# What to work on
Report every line of the rows below that contains the string "resolution", copying each such line in full.

* start Material for this exercise *

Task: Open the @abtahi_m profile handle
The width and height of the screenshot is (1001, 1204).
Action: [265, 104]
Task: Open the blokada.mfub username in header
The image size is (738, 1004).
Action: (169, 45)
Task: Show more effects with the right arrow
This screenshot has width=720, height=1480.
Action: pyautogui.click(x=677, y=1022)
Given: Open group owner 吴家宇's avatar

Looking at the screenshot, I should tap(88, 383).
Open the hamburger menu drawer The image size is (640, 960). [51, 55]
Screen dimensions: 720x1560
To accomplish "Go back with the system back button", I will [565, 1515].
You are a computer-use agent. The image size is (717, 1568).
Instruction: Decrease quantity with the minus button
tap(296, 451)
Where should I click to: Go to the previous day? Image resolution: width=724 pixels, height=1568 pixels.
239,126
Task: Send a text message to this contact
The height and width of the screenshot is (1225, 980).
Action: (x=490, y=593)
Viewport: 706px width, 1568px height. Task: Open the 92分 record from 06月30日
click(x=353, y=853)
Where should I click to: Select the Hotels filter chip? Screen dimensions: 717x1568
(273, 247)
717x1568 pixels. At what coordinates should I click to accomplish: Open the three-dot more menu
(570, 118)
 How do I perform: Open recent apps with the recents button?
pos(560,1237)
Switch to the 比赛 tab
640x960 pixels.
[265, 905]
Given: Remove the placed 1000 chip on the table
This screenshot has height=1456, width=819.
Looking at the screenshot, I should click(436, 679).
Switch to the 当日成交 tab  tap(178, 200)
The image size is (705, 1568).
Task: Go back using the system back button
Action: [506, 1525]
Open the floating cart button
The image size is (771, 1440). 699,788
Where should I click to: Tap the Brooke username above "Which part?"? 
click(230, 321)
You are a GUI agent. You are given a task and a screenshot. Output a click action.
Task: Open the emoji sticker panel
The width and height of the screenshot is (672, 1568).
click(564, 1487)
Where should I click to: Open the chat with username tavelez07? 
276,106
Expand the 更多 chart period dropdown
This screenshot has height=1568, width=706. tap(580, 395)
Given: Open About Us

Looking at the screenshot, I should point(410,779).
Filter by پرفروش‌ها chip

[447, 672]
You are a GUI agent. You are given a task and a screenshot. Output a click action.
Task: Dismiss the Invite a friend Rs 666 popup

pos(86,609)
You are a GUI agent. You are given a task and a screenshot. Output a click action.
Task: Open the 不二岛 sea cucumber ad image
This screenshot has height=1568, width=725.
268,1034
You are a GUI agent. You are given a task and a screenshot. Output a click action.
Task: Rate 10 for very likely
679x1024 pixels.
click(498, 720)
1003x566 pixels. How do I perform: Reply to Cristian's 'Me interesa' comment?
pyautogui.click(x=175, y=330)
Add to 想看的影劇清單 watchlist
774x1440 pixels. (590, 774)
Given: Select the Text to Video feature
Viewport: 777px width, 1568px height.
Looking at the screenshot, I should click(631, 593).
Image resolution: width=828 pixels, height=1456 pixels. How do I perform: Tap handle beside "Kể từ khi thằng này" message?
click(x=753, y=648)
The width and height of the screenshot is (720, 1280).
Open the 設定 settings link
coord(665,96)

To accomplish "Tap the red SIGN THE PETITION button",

* end Material for this exercise *

# Exercise output
Where should I click to: Go to the previous day? Image resolution: width=724 pixels, height=1568 pixels.
Image resolution: width=828 pixels, height=1456 pixels. How do I perform: Tap handle beside "Kể từ khi thằng này" message?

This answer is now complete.